- Document excerpt -
Ah, I see. Yes, that's just fine.

> > but that could well give you worse problems, as then
> > you have to decide how to handle CALLs. Perhaps the answer should be
> > that a CALL is always the CDR of a CONS pair...

> Interesting idea.

It would be like the RPC-4000
(http://catb.org/jargon/html/story-of-mel.html, highly recommended
programming literature) -- every instruction word would include its
own implicit GOTO.

I guess you'd bitpack a bit more and use the last instruction slot to
choose between JUMP, BRANCH, and CALL behavior (so only 2 bits; I
guess we'd invent a CALLBRANCH instruction to use all the bits, and
we'd encode a few extra instructions in the 2 remaining bits, so every
32-bit word would have 3 full instructions, 1 short instruction, and 1
call instruction).

Now, because the instruction stream isn't on the stack, it might be
possible to load it from a linked list in shared memory (canonical
form) into a array form in-processor, thus making it much more
compact. I have no idea what would work better. (There will not be any
issues with cache locality, so it may be better to simply store the
on-chip form as a linked list -- in fact the first software model
should do that.)

> Good point. Besides I need those slots for ADD, a PUSH, and
> possibly a NOOP.

NOOP is very handy when dealing with slotted instructions... Sometimes
you just don't have 4 instructions to fill a word with.

> > Much
> > better to let users implement DIP the way they need it.
> Its just that when I generate Cat from C code algorithmically it
> generates a ton of DIPs.

Sure, but this processor isn't Cat; a decent generator for it will
generate different code than a decent one would for Cat.

To be fair, if we can do DIP in vaguely similar time to the other
instructions I've got no beef with it.

> > Although I just noticed you use CONCAT instead of CONS. Hmm. That's
> > another inherently complex instruction (it takes linear time).

> Not neccessarily, if we use lists with tail pointers. However, that
> is ugly.

Oh, yes, you could tail-CONS the dipped value on, if that's what you
meant. But tail pointers would be really, really nasty... I'm pretty
sure they wouldn't work in general (EVERY node of a list would have to
maintain a tail pointer, right?).

There's got to be a cleaner solution...

I definitely would prefer using CONS as the machine primitive; CONCAT
is (as I mentioned) linear time, and that's just not good in hardware.

> Thanks a lot for sharing your ideas!

Hard to stop me, isn't it. ;-)

> - Christopher

-Billy

Christopher Diggins — 2007-11-03 01:51:29

On 11/2/07, Rodney D Price <rodprice@...> wrote:
> Chris,
>
> This suggestion may be somewhat orthogonal to your memory management
> issue (or not), but it's something I've been interested in
> for some time: Could you build a machine with capability-based
> addressing? That is, instead of building an MMU (not that you said
> you were going to) could you protect a process' memory from other
> processes with capabilities?

Yes I could do that, but I am currently strudying minimalist system
architectures.

- Provided data -
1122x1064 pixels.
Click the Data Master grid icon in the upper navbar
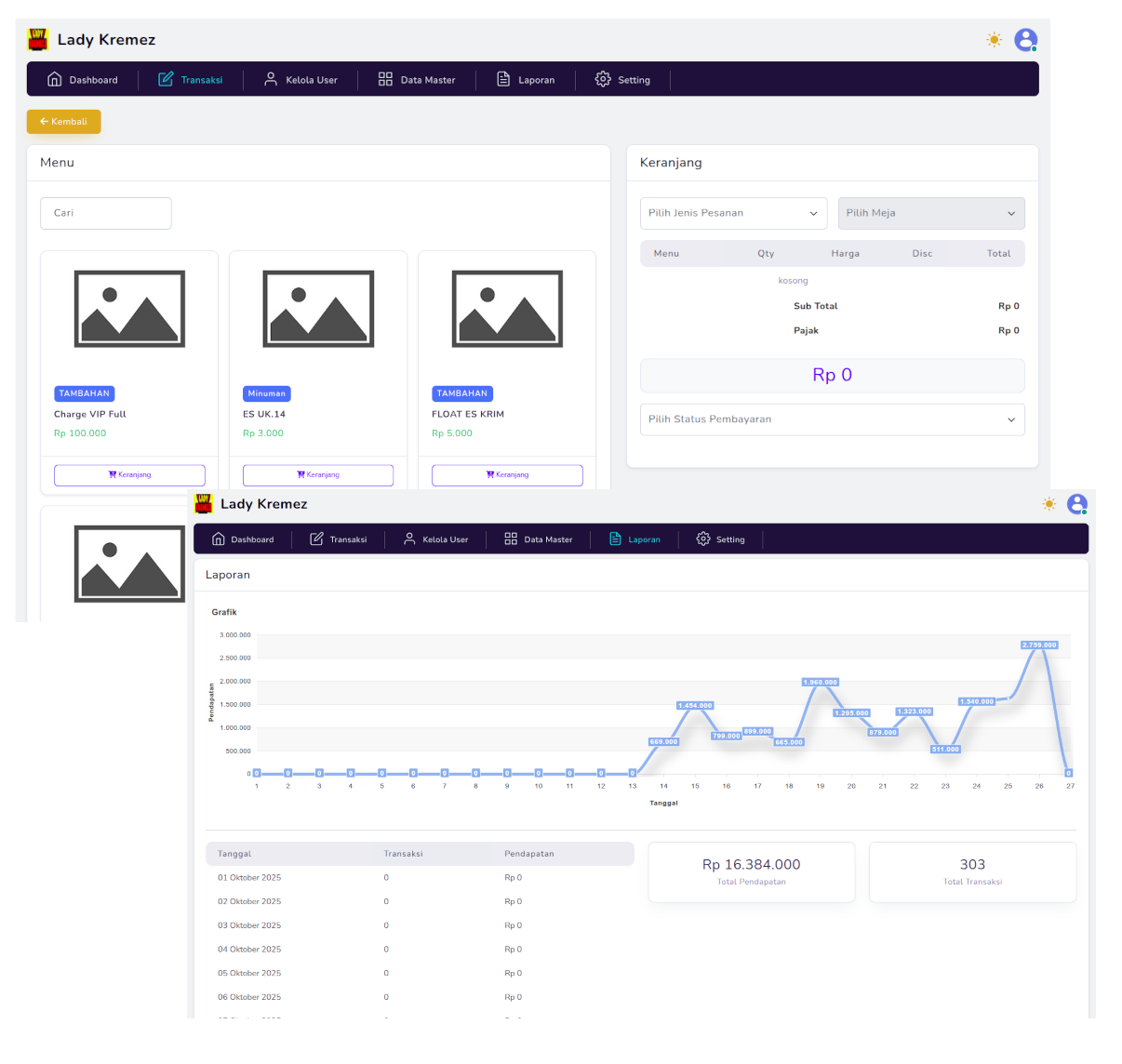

- Requirements -
1. Set down, word for word, the passage of the processor design thread from "Ah, I see. Yes, that's" up to and including "a CONS pair...".
2. Condense the paragraph of the processor design thread that begins "Now, because the instruction stream" into a shorter paragraph that retains its main facts.

- Answers to the problems -
1.
Ah, I see. Yes, that's just fine.

> > but that could well give you worse problems, as then
> > you have to decide how to handle CALLs. Perhaps the answer should be
> > that a CALL is always the CDR of a CONS pair...

2. Because the instruction stream is not on the stack, it could be loaded from a linked list in shared memory, its canonical form, into a more compact array form inside the processor. The writer is unsure which approach would work better. Since cache locality will not be an issue, it may be preferable to store the on-chip form as a linked list, and the first software model should do so.